Stored entries
################

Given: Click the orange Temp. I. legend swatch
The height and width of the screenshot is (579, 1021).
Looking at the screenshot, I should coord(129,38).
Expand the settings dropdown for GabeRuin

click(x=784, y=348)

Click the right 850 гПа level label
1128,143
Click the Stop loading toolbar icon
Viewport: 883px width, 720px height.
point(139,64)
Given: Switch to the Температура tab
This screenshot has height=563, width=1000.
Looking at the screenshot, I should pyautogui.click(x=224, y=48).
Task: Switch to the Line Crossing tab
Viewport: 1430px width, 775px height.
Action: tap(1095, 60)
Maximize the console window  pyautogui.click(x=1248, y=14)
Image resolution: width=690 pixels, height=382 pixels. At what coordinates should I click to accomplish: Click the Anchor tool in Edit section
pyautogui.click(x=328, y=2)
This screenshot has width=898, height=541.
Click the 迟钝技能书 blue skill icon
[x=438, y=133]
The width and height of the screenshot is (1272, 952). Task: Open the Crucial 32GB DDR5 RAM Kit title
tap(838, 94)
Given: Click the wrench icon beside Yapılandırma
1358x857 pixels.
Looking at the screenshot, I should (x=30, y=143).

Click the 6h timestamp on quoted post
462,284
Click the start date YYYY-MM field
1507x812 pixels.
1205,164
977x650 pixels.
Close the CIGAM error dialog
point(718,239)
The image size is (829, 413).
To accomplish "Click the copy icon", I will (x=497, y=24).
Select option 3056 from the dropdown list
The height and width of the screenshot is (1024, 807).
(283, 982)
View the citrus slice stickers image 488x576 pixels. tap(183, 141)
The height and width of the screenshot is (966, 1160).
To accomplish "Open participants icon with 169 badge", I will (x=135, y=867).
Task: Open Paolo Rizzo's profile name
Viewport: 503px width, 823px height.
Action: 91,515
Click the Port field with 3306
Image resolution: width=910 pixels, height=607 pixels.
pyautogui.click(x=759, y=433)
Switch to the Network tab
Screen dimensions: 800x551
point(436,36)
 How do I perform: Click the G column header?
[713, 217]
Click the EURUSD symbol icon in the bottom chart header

################

*What to work on:*
Show the lines of the records that contain the word "with".

*Exercise response:*
To accomplish "Open participants icon with 169 badge", I will (x=135, y=867).
Click the Port field with 3306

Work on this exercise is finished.